What you are asked to do: Return the stretch of the devotional page below from "When Jesus saw" through "never forget that.", copied word for word.

Saturday, August 4, 2018

Deuteronomy 12, Bible Reading and Daily Devotionals

Max Lucado Daily: Jesus Understands You

When Jesus saw people, He saw an opportunity to love and affirm value. When we see people, we often only see thousands of problems. What did Jesus know that enabled Him to do what He did? He knew how people felt, and He knew that they were special. I hope you never forget that.

Are you under the gun at work?  Jesus knows how you feel. Do people take more from you than they give? Jesus understands. He knows what that’s like. Your teenagers won’t listen? Believe me, Jesus knows how you feel. You’re precious to Him. So precious that He became like you so that you would come to Him. When you struggle, He listens. When you yearn, He responds. When you question, He hears. He loves you. He understands you. And He paid a great price to take you home.

From In the Eye of the Storm

Deuteronomy 12
These are the rules and regulations that you must diligently observe for as long as you live in this country that God, the God-of-Your-Fathers, has given you to possess.

2-3 Ruthlessly demolish all the sacred shrines where the nations that you’re driving out worship their gods—wherever you find them, on hills and mountains or in groves of green trees. Tear apart their altars. Smash their phallic pillars. Burn their sex-and-religion Asherah shrines. Break up their carved gods. Obliterate the names of those god sites.

4 Stay clear of those places—don’t let what went on there contaminate the worship of God, your God.

5-7 Instead find the site that God, your God, will choose and mark it with his name as a common center for all the tribes of Israel. Assemble there. Bring to that place your Absolution-Offerings and sacrifices, your tithes and Tribute-Offerings, your Vow-Offerings, your Freewill-Offerings, and the firstborn of your herds and flocks. Feast there in the Presence of God, your God. Celebrate everything that you and your families have accomplished under the blessing of God, your God.

8-10 Don’t continue doing things the way we’re doing them at present, each of us doing as we wish. Until now you haven’t arrived at the goal, the resting place, the inheritance that God, your God, is giving you. But the minute you cross the Jordan River and settle into the land God, your God, is enabling you to inherit, he’ll give you rest from all your surrounding enemies. You’ll be able to settle down and live in safety.

Data listing:
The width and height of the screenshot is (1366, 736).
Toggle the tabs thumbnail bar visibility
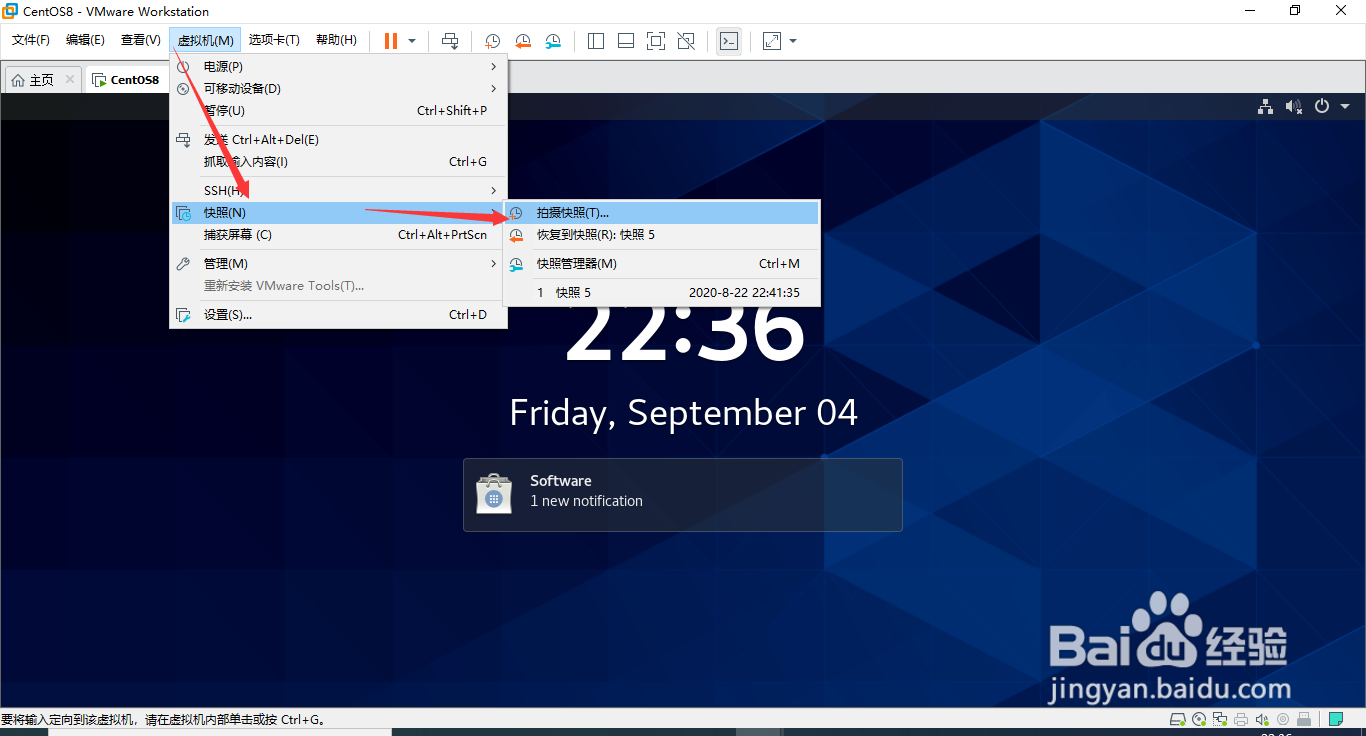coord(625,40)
==
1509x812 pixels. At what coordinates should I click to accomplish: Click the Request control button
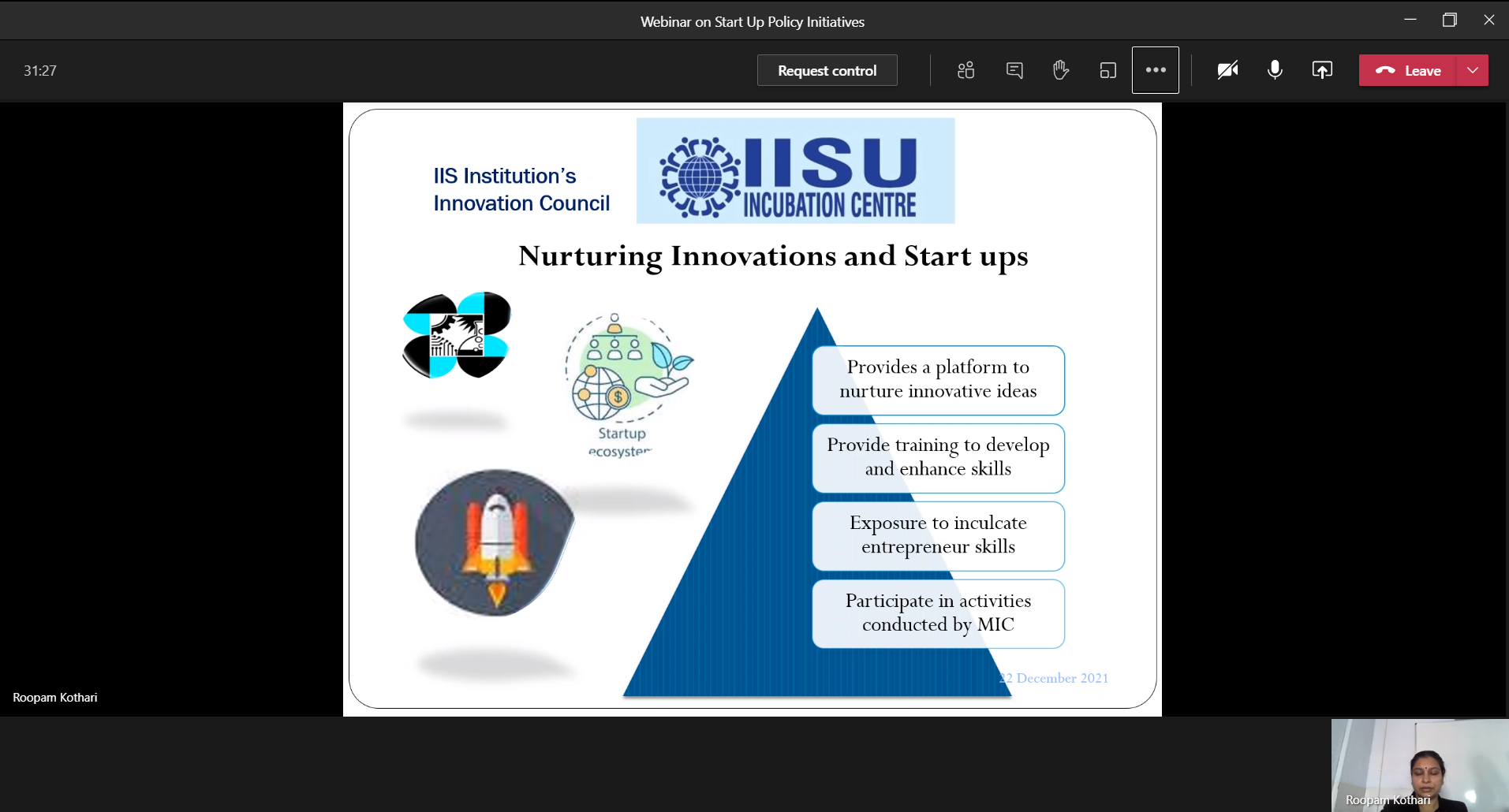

Response:
When Jesus saw people, He saw an opportunity to love and affirm value. When we see people, we often only see thousands of problems. What did Jesus know that enabled Him to do what He did? He knew how people felt, and He knew that they were special. I hope you never forget that.